We sent out another "Arneberg Argus" a couple of weeks ago. That's the name of our family Christmas newsletter, in which we try to capture the essence of ordinary life in a hectic household.

Any time we hear one of our kids say something funny or insightful, I write it down before I forget. Here are some of the entries from this year's issue, out of the mouths of Simon (now 13), David (17), Jasper (19), Alison (22), and Benjamin (24)...and a few others:


"Do they ever make movies about the GOOD things that Romans have done?" -- Simon, 12/31/2012, while watching "Ben Hur."

"It was giving ME a headache smelling me!" -- David, 1/13/2013, after a hot shower following a Boy Scout campout.

"They're like a straight jacket for your legs." -- Simon, 1/31/13, on a rare occasion of wearing blue jeans instead of nylon athletic pants.
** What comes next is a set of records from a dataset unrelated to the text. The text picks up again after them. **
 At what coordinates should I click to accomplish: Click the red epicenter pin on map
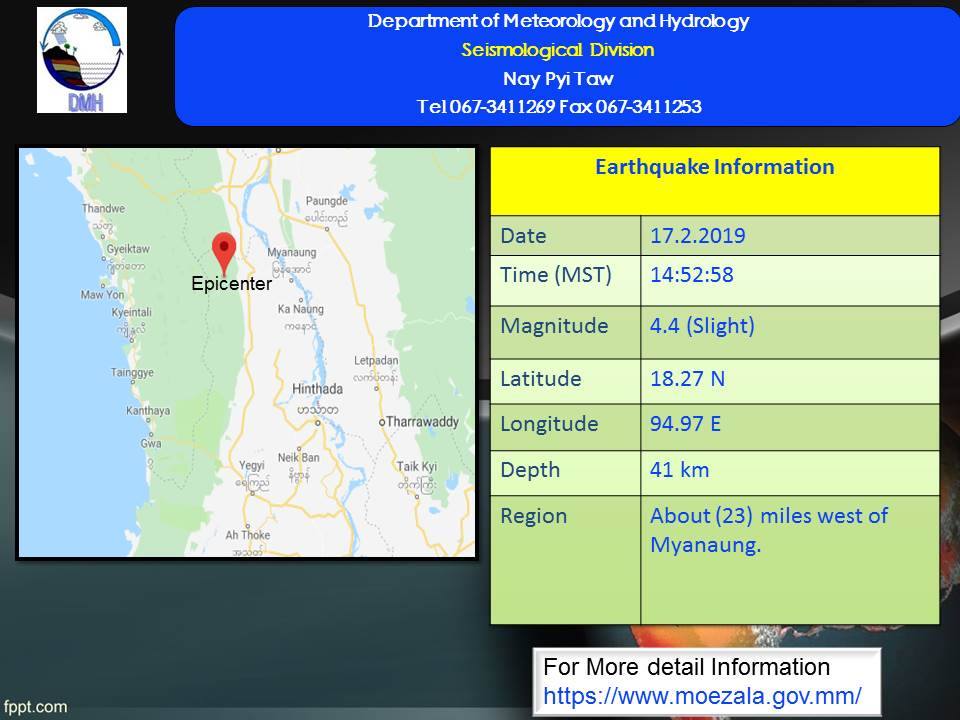(225, 250)
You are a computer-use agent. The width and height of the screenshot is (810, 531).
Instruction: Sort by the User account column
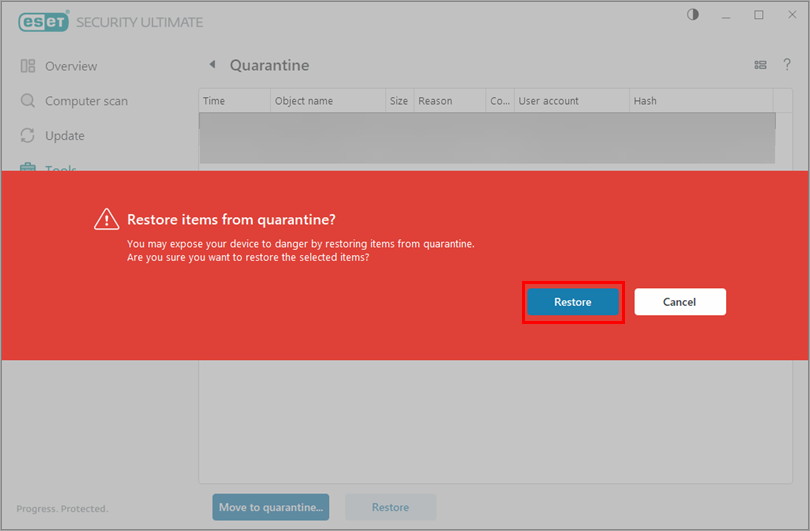pyautogui.click(x=570, y=101)
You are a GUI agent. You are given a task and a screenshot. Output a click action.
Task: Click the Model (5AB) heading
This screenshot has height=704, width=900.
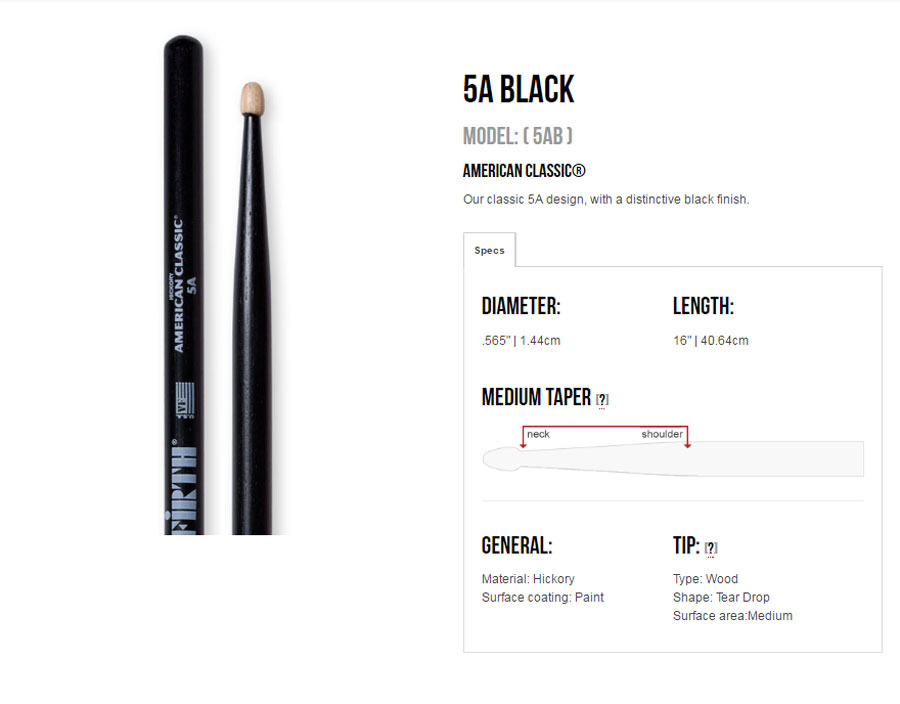518,136
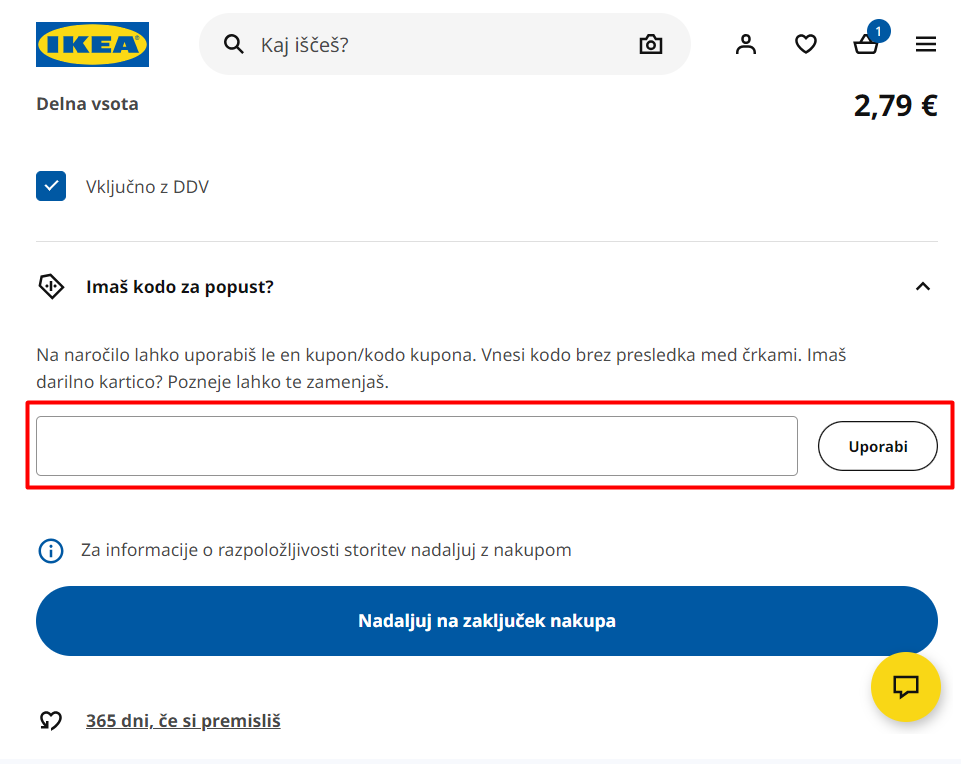The width and height of the screenshot is (961, 764).
Task: Open the shopping basket icon
Action: tap(866, 44)
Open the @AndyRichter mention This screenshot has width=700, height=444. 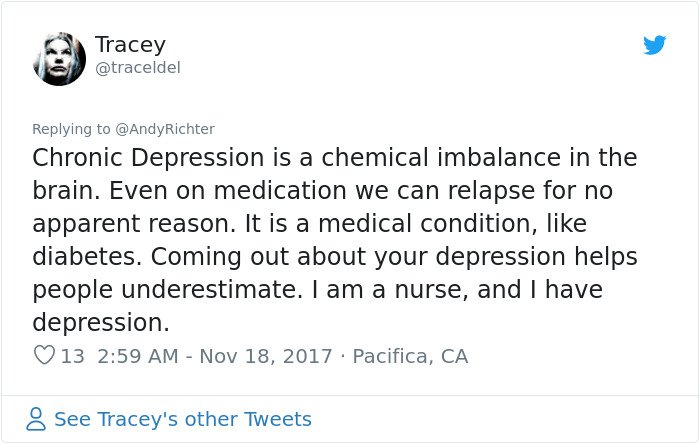tap(165, 129)
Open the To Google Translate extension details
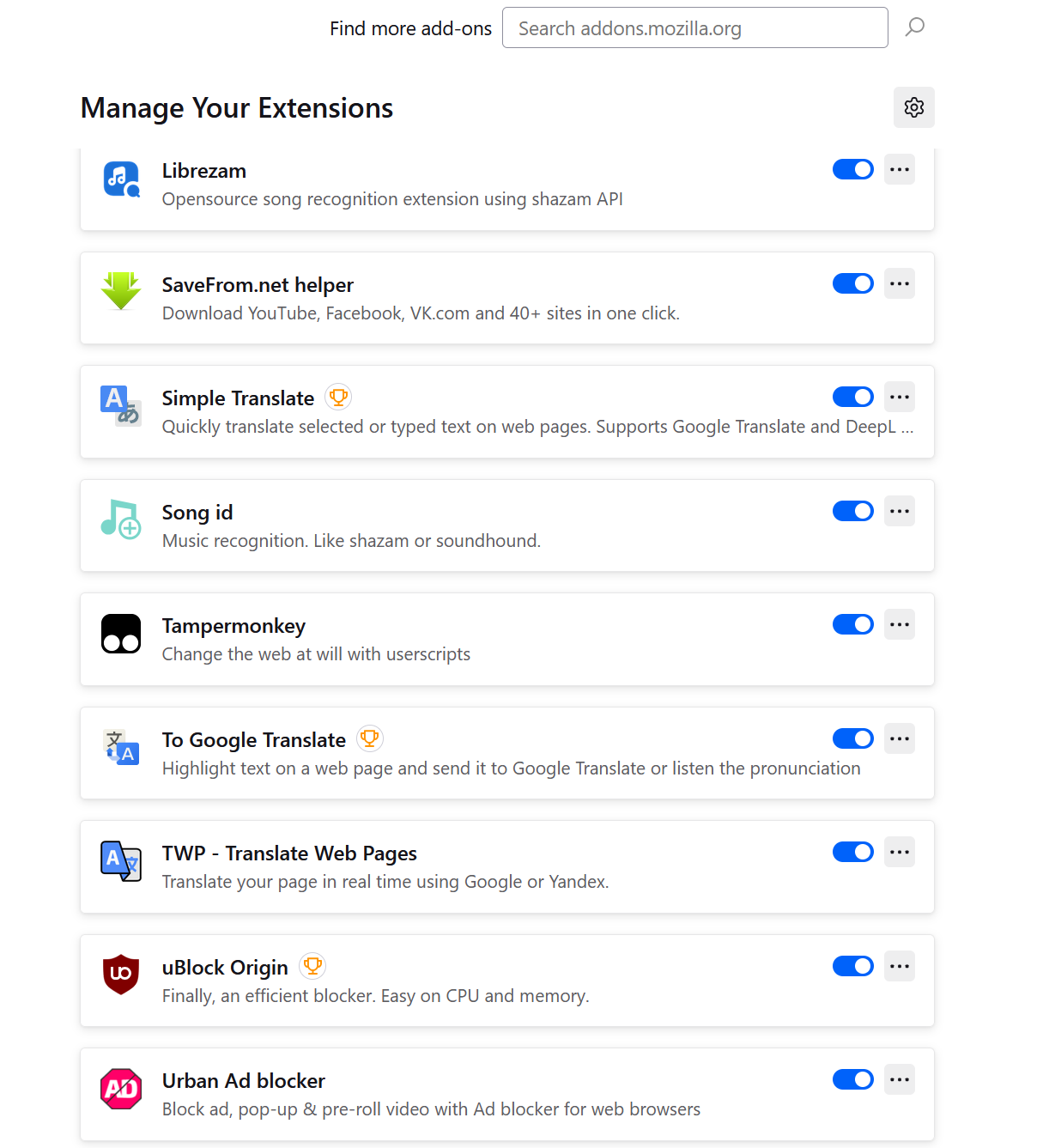 coord(254,740)
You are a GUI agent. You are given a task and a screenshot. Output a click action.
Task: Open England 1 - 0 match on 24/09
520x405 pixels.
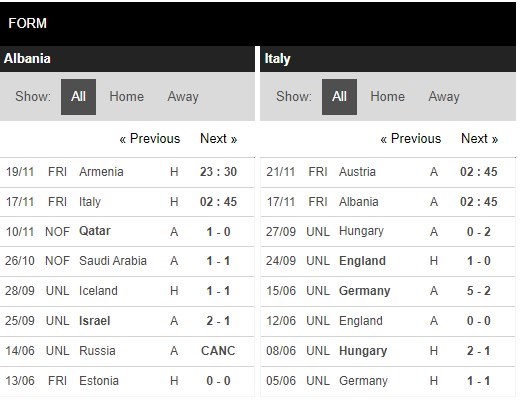click(x=388, y=261)
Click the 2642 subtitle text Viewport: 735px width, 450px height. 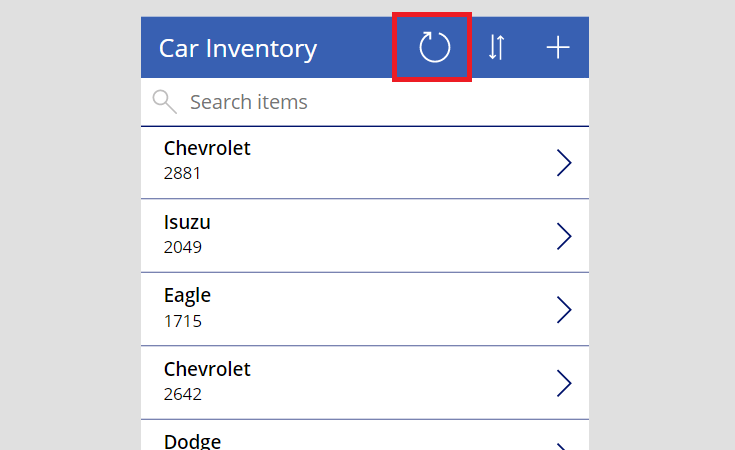click(x=183, y=394)
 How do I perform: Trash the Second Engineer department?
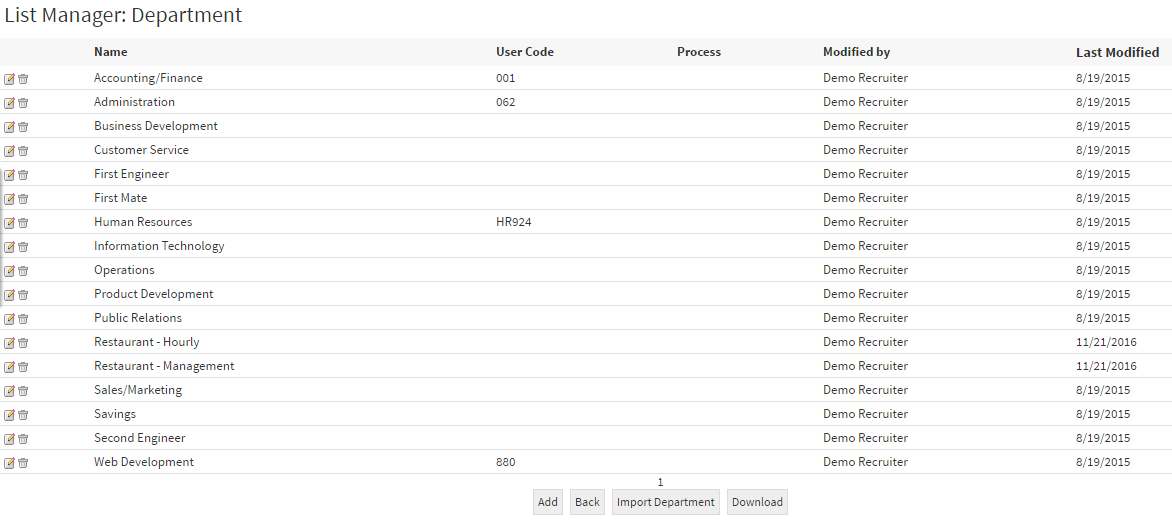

"It's kind of weird not having seven people crawl all over you to get a spoonful." -- Simon, 2/5/13, on getting the free birthday fried ice cream at Cancun while at lunch with only his dad instead of the whole family.

"This is NOT a backpacking trip!" -- Beth, 3/6/13, frustrated with the clothing choices Tom was packing for their trip to Boston to see Ben.

"It should be called 'Chinablock.'" -- Ben, 3/9/13, a little disappointed at the size of Boston's Chinatown (compared to New York's).

"Brownies are not for the living." -- Simon, 4/7/13, explaining to Dad why Mom won't let anyone TOUCH the fresh, warm brownies she made for the funeral the next day.

"Why doesn't it just say, 'There are no heroes'?" -- Some random kid visiting church overheard by Simon, 4/3/13, seeing the "Zero Heroes" photo on the Boy Scout bulletin board.

"That's why I used to like football practice." -- Simon, 4/10/13, explaining that from the field at Parkview he could smell the pungent aroma of Leinenkugel's brewery.

"Well, since I didn't have any notes, I got points for good eye contact." -- David at the supper table, 4/15/13, talking about the speech he gave in class that day...not remembering he even HAD a speech until 8:30 a.m., after missing three days of school for the "Skills USA" competition in Wisconsin Dells.

"So, Tom, are you getting your driver's license picture taken today?" -- Eric Fischer (Tom's boss), 4/25/13, after Tom had changed into his tux at work to go sing with his quartet at the Avalon right after a meeting.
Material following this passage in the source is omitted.